How to build robust data pipelines in the Big Data ecosystem
Building a data pipeline with a traditional ETL tool is completely different from developing a data pipeline in the Big Data ecosystem. One of the reason for this is due to the vast number of tools, technologies and components that are there at our disposal. Go ahead, try to name and define each and every component in the Hadoop landscape (Hive, Sqoop, Spark…….) and you quickly realize what I mean.
Qualities of a robust pipeline
Just to set the context for this topic, we will define some of the important properties of a robust pipeline.
- Should process only required data
- Should have checkpoints
- Should be very very (not a typo) well documented
Overlooking the above points makes your work more of loading data rather than building a data pipeline.
Lets go over the points in details:
Processing only required data: With parallel and distributed architectures everywhere, be it Apache Spark or cloud services like Google BigQuery and Amazon Redshift, there is a lot of processing power at our disposal. These massive systems can easily handle hundreds of GB’s of data within minutes. But one should not build sloppy pipelines by over utilizing this power.
For ex: Say you have to build a pipeline where you get monthly data from a source and that has to be compared with a historical table to check for new records and then append those new rows to the historical table. So this means your historical table is only going to get bigger and bigger throughout its lifespan.
With power at your disposal , you could simply compare the whole bulk of the historical table every time and the pipeline is ready.
Lets see the drawbacks of this approach:
- At the start the historical table is considerably small, so the job completes say within 7–8 mins. The job runs fine and everyone is happy. Fast forward this to 6 months. Would the job still take 7–8 mins ? Absolutely not.
- Time taken by a pipeline should not grow like an upward slope . To do that we should only process required data. In this example, why compare the entire history when your source has only current months data ?

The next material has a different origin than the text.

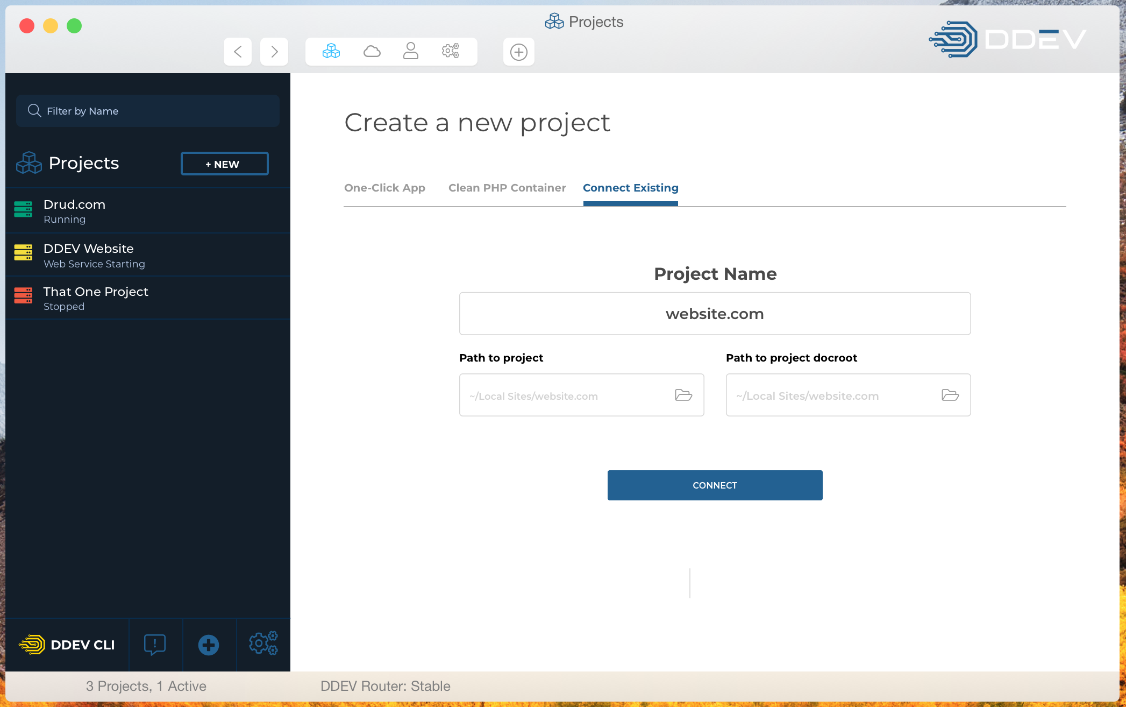The height and width of the screenshot is (707, 1126).
Task: Click the circled plus icon in top toolbar
Action: pyautogui.click(x=518, y=51)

- What if this pipeline runs in a Hadoop cluster ? In the next 6 months this job will start failing with out-of-memory exceptions and you are only left with the option of increasing the memory for this job which is not a good choice.
- What if this pipeline runs in Google Bigquery or Amazon RedShift ? You may escape with the out-of-memory exceptions due to the serverless capacities the cloud provides. But all these services are paid and they charge you for every byte you process. So although you want to handle only the current months data, with this design you end up reading the entire history table making it a very costly pipeline to maintain.
So in this example, the historical table should be broken down into smaller chunks . Basically partition the data accordingly so that only required data is processed making it more a reliable and cost effective design.
A data pipeline can usually consists of several steps and can be a mix of Hive commands, Python scripts, Spark program etc. So the basic idea of having checkpoints is to not repeat the entire flow in case of a failure in a particular step.
For ex: You have 10 steps of a pipeline. A bad design is to simply put all steps sequentially as executable in a single shell script. What if the job fails at the 10th step ? Since everything is packed in one shell script, rerunning will trigger all the previous steps which is not a good thing.
A couple of points to consider can be:
- Individual steps of a pipeline must be separated out so that they can be triggered individually in case of a failure.
- Interdependent jobs must be clubbed together. Ex: If 2 steps of a pipeline are (a) Compare records and (b) Append new records. In this case , step (b) should not be allowed to run separately. So (a) and (b) should always run together to avoid data issues.
This is always least prioritized but is as important as the construction of a pipeline. Some points here are
- Start with the documentation of your data model. This gives a big picture.
- Explain each step in your pipeline and write down what actions need to be taken for each step in case of a failure.
- Always ask a colleague who was not part of the design to read your docs and check whether they understood.
This information not only helps support the pipeline if you have left that organization but also helps new members to redesign things if they need to.
Always take considerable amount of time to design your pipeline before rushing in to load the data. Its always easy to develop something that runs successfully for a couple of months or even a year. But the goal of designing these things should be to sustain it for several years without much redesigning.